## SUPPLIED TEXT
•••

India, Vietnam and Mexico are picking up the pieces of China’s broken economy


China’s two-decade growth surge prior to COVID was greatly aided by three forces — the liberalization of land development, accelerated urbanization and increased homeownership; entry into the WTO and resulting foreign investment, and industrial policies that created global competitors in next-generation industries. To varying degrees, all of these forces were built on shaky financial foundations.

For land development and urbanization, China’s municipal governments created Local Government Financing Vehicles (LGFV). These entities borrow to build roads, factories, utilities, airports and other infrastructure. They were a way to power demand and investment whenever the national economy threatened to falter.

But LGFV often have invested imprudently, required operating subsidies from local governments. Collectively they’ve amassed $9 trillion in debt — equivalent to half of China’s total GDP. Moreover, many projects didn’t generate anticipated revenues, and many LGFVs are in financial distress. Beijing has reportedly approved $206 billion in new provincial debt to prop up faltering LGFVs, but that only exacerbates local governments’ longer-term debt and prolongs the fiscal challenges.

Local governments rely on land sales to developers for significant shares of their revenue. But housing prices have been falling in the wake of COVID. China’s property sector is seeing slower growth and growing fears that homebuilders will collapse and not deliver promised new residences.

Private real estate developers, such as now-bankrupt Evergrande and troubled Country Garden, borrowed from trust companies and banks to build homes and office buildings. Many of these projects have since become white elephants, both in China’s ghost cities and outside China, for example, Forrest City in the straits between Malaysia and Singapore.

Now China’s real estate developers are left with unsold new apartments in ghost cities and are unable to deliver prepaid-for new homes in places where housing is in demand. Prospective buyers are wary, driving down real estate values and municipal land sales, and threatening the resources of local governments needed to shore up LGFVs.

Trust companies sold exotic products to wealthier clients by promising outsized returns and lent that money to real estate developers and invested in stocks, commodities and other non- transparent assets. Prominent among them is Zhongrong, which has missed payments to investors.

China’s banks have about half of their assets tied up in local government debt and various property-backed loans — credit to real estate developers, trust companies and mortgages. The biggest chunks are mortgages, but many of those won’t get paid if promised homes are not delivered or real estate loses its value.

A Country Garden bankruptcy could strand 1 million buyers who have paid on so-far undelivered homes, and home prices across major cities have fallen in double-digits since Evergrande missed bond payments in 2021.

•••

## DATASET CONTENT
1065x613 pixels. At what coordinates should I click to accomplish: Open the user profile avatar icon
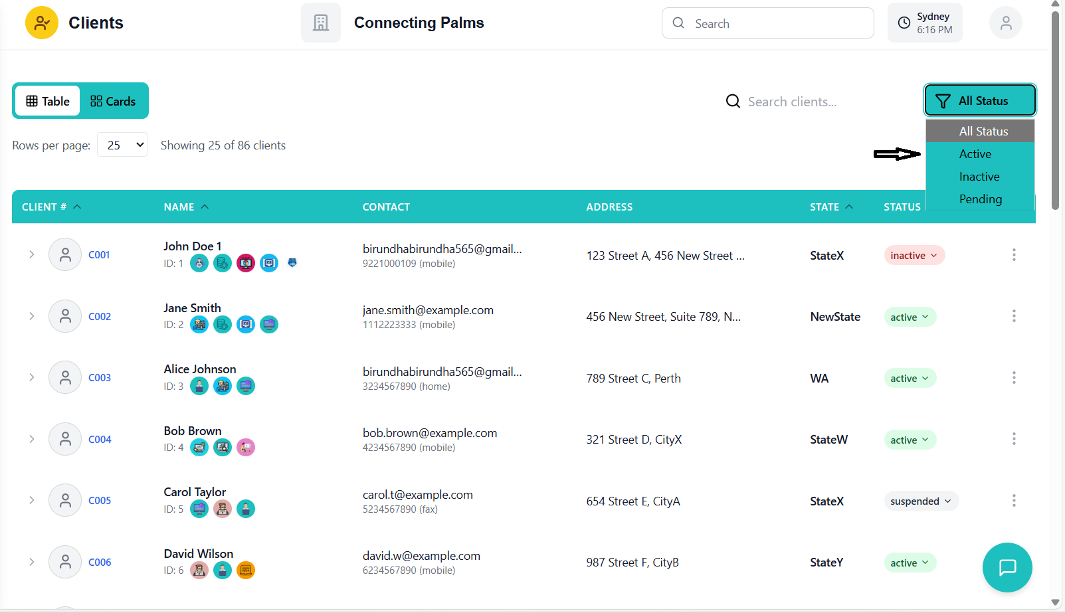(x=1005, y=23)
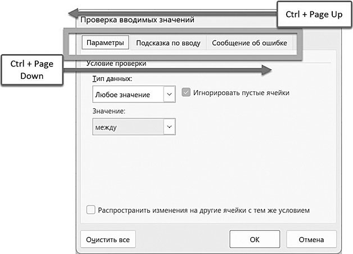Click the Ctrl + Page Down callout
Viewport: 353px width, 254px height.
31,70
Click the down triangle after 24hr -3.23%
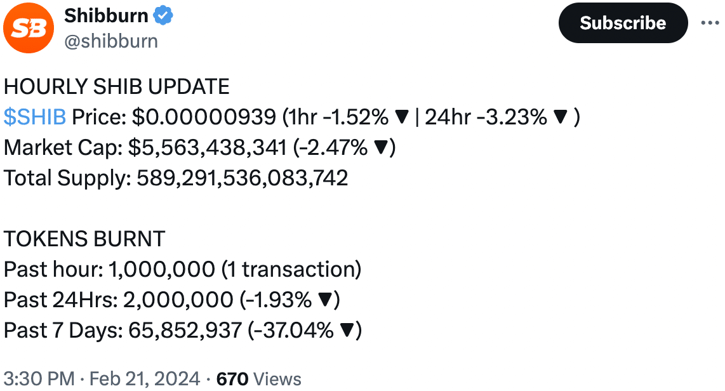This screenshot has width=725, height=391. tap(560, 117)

•••

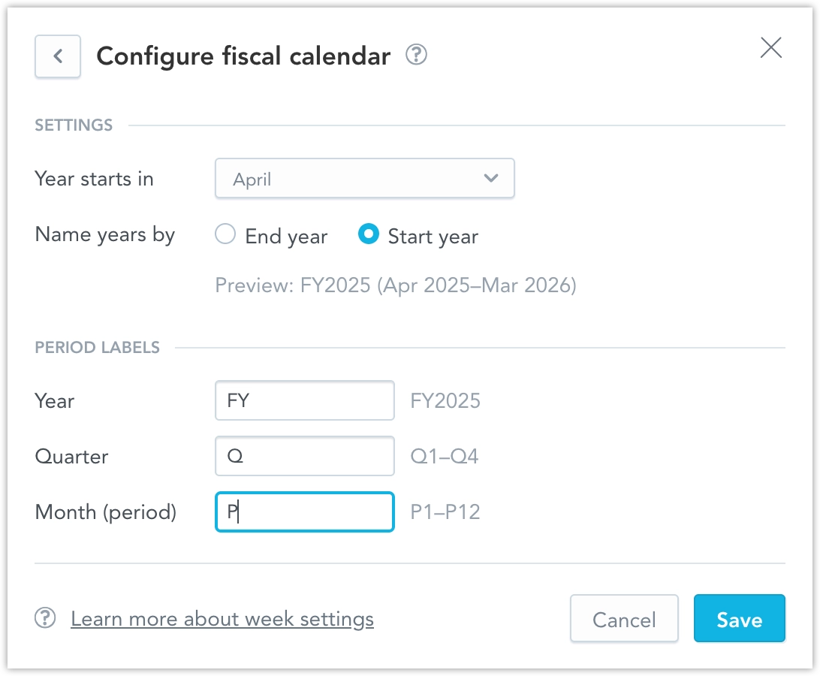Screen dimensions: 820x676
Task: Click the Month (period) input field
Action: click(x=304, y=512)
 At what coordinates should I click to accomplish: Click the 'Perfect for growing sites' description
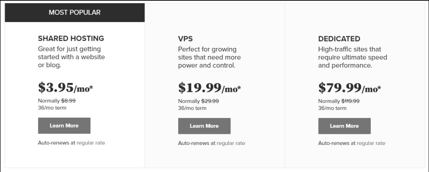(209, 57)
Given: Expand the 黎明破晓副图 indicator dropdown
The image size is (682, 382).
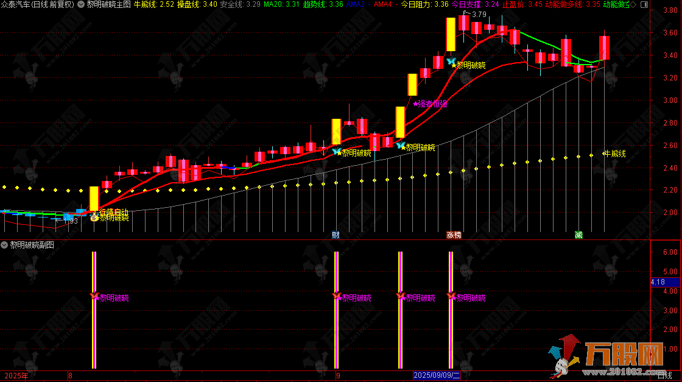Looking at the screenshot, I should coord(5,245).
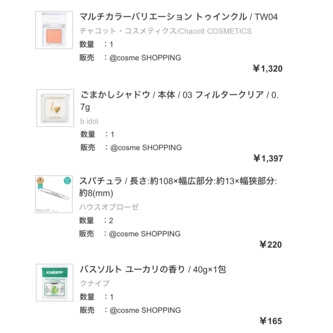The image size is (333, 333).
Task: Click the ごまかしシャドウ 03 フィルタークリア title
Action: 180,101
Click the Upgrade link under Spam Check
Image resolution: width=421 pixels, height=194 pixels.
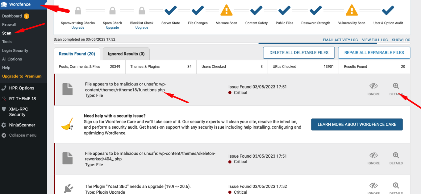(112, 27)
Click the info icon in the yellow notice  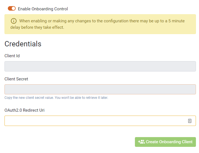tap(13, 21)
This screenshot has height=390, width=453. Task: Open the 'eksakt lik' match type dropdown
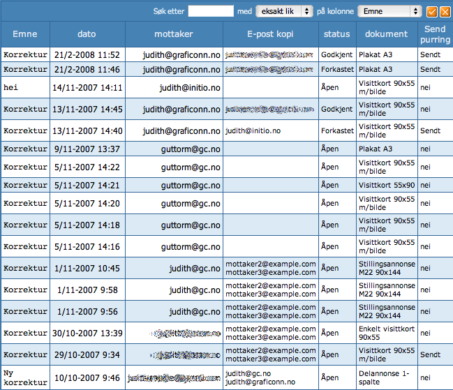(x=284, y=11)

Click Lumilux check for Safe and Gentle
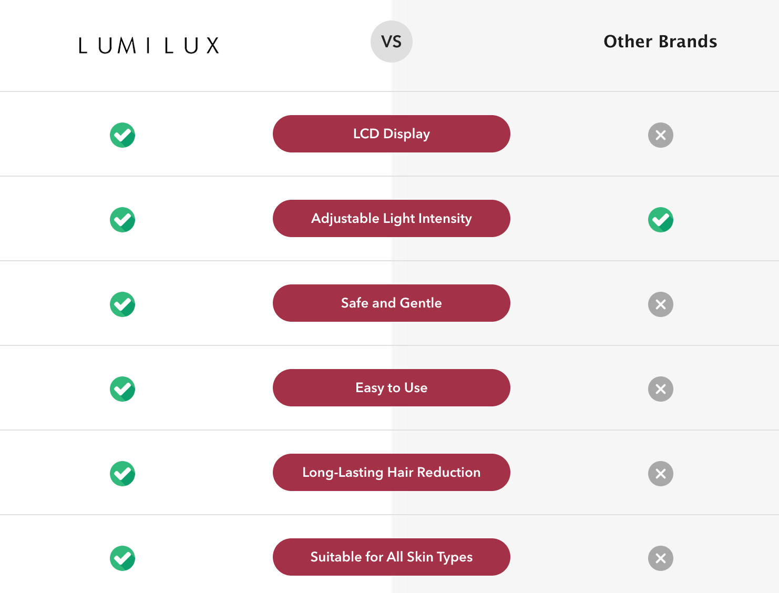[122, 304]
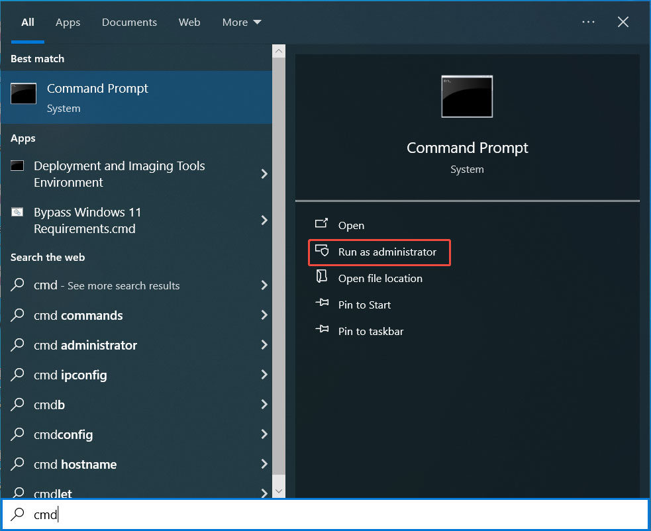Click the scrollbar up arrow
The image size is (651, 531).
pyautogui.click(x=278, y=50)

•••

## TRY IT
Rewrite the passage of the article on China's economy from "But LGFV often" to "promised new residences.", changing "housing prices" to "home values".

## ANSWER FOR THIS EXERCISE
But LGFV often have invested imprudently, required operating subsidies from local governments. Collectively they’ve amassed $9 trillion in debt — equivalent to half of China’s total GDP. Moreover, many projects didn’t generate anticipated revenues, and many LGFVs are in financial distress. Beijing has reportedly approved $206 billion in new provincial debt to prop up faltering LGFVs, but that only exacerbates local governments’ longer-term debt and prolongs the fiscal challenges.

Local governments rely on land sales to developers for significant shares of their revenue. But home values have been falling in the wake of COVID. China’s property sector is seeing slower growth and growing fears that homebuilders will collapse and not deliver promised new residences.